■ WHAT IS ASKED ■
Can you repeat, word for word, the entries starting at the line that contains "The width and" and ending at the line that contains "Click the delete", with both of those lines included?

-*-*-

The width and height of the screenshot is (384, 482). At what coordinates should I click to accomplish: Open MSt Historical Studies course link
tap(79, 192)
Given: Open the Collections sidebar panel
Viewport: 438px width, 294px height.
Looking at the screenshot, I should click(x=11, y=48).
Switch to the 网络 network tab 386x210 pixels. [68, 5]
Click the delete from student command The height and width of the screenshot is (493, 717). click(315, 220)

-*-*-

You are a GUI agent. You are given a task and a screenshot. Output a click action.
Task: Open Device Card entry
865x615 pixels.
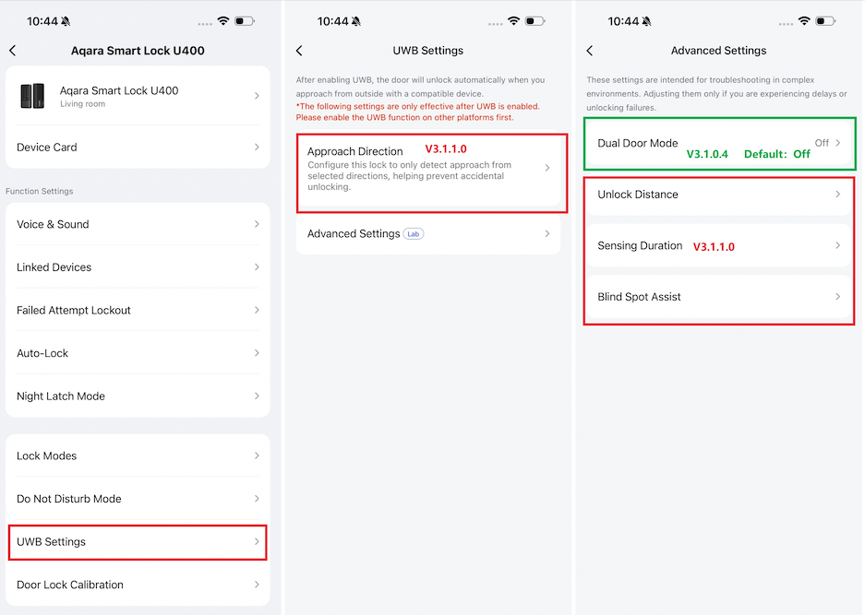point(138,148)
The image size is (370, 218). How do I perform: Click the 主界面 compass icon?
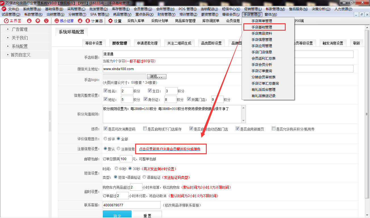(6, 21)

-*-*-

■ TASK SOLUTION ■
The width and height of the screenshot is (384, 482). At what coordinates should I click to accomplish: Open MSt Historical Studies course link
tap(79, 192)
Given: Open the Collections sidebar panel
Viewport: 438px width, 294px height.
Looking at the screenshot, I should click(x=11, y=48).
Switch to the 网络 network tab 386x210 pixels. [68, 5]
Click the delete from student command The height and width of the screenshot is (493, 717). click(315, 220)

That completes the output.